DIRECTIONS FOR THIS TASK:
Filter the listing for lines containing "computer".

DATASET EXTRACT:
=====

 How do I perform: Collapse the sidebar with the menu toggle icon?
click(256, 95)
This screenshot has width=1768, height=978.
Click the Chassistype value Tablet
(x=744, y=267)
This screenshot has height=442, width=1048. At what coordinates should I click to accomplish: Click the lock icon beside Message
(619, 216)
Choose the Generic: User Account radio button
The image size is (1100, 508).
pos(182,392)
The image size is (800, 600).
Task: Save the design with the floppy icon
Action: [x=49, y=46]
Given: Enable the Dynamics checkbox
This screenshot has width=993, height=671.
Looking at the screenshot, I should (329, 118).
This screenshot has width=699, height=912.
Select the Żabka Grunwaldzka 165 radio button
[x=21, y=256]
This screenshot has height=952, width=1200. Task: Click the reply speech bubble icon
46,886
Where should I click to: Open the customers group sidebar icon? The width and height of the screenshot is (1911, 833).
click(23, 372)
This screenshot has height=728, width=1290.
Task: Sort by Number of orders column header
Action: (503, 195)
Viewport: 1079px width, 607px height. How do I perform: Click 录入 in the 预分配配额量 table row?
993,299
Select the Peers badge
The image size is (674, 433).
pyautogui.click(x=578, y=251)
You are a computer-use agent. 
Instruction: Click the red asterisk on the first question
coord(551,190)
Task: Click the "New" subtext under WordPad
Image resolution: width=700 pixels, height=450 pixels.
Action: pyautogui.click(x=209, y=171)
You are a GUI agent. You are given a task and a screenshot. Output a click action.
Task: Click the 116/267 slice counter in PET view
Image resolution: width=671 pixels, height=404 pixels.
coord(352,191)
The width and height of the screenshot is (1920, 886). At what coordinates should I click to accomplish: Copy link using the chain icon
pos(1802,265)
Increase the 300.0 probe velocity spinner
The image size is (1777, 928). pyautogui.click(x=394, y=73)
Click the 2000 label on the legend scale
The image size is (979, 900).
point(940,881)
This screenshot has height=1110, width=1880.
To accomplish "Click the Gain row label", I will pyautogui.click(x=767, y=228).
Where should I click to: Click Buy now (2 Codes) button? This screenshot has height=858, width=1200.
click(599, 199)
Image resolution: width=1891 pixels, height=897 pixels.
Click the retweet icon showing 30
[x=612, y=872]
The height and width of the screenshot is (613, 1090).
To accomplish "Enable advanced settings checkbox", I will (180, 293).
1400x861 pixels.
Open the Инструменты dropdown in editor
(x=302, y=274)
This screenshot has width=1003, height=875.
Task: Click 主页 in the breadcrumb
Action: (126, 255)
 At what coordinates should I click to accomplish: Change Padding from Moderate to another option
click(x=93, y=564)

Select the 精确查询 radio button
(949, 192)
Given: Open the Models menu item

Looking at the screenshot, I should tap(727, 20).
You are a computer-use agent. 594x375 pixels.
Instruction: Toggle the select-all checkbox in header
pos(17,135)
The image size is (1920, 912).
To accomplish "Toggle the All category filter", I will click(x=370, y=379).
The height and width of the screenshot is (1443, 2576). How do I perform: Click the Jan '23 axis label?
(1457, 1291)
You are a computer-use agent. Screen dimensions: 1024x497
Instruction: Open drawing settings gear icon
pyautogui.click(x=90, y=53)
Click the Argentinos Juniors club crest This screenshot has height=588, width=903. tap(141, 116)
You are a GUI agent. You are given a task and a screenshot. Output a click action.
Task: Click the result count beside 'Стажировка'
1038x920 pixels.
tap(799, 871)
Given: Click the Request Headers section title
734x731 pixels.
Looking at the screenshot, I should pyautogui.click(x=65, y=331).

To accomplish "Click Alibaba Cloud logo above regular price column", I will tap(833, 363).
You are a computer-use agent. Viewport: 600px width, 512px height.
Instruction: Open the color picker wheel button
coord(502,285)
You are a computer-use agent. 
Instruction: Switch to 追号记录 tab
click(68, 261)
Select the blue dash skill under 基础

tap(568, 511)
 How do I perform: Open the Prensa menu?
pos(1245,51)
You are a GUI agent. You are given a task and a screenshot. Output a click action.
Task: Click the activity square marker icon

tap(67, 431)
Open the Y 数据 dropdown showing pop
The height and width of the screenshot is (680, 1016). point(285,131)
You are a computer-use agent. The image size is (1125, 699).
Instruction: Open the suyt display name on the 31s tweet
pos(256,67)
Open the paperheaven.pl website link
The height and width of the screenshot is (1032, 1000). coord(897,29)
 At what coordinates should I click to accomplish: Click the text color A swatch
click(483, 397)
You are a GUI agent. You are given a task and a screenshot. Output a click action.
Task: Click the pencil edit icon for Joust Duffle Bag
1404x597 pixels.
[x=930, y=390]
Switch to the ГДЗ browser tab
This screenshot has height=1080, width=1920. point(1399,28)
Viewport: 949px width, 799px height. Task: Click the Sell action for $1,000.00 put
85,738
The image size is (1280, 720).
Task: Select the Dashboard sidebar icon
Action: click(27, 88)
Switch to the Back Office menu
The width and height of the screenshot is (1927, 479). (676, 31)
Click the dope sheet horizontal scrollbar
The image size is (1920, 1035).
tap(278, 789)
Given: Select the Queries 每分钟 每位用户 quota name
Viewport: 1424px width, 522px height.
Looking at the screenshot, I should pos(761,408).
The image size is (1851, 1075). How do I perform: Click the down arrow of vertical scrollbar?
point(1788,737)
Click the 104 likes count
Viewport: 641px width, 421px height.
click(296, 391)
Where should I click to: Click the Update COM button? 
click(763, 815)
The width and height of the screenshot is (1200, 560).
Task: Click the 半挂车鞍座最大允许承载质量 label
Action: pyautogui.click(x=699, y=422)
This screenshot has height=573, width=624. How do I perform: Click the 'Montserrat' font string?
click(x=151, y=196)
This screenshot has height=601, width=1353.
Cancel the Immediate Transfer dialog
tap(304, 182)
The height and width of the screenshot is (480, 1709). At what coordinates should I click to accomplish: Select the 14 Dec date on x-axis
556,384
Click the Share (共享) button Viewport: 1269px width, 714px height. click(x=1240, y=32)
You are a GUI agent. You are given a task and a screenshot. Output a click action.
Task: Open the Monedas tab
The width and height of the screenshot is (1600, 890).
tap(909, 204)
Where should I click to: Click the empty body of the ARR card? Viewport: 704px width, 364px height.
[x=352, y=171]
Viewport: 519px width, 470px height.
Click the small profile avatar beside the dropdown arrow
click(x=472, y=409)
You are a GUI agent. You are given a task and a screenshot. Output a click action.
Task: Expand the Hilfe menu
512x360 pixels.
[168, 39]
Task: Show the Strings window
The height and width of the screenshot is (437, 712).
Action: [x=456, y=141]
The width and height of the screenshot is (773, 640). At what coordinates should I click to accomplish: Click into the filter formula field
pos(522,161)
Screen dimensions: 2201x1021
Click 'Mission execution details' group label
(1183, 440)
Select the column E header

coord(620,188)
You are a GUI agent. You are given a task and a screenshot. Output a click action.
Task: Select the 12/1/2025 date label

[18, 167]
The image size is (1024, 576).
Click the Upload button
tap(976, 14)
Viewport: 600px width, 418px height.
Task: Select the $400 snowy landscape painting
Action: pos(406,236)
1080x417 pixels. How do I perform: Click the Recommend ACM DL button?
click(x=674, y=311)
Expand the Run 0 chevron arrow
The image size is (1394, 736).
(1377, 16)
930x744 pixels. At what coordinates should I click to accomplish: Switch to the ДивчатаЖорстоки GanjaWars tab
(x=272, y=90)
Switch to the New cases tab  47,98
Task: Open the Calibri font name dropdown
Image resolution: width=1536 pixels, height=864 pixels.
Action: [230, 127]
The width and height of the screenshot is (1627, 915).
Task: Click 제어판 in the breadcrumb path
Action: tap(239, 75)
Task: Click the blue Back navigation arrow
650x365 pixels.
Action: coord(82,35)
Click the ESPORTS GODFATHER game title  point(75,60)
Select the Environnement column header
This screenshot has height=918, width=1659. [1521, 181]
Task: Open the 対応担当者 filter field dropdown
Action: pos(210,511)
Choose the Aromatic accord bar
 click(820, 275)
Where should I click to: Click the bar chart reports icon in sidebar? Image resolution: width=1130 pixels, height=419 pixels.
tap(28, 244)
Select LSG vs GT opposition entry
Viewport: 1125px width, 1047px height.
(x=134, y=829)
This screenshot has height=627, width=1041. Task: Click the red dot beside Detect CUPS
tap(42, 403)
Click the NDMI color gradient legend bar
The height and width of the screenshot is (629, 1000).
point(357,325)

=====

YOUR SOLUTION:
You are a computer-use agent. 
You are a computer-use agent. 594x375 pixels.
You are a computer-use agent. Screen dimensions: 1024x497
You are a computer-use agent. Viewport: 600px width, 512px height.
You are a computer-use agent. 
You are a computer-use agent. The image size is (1125, 699).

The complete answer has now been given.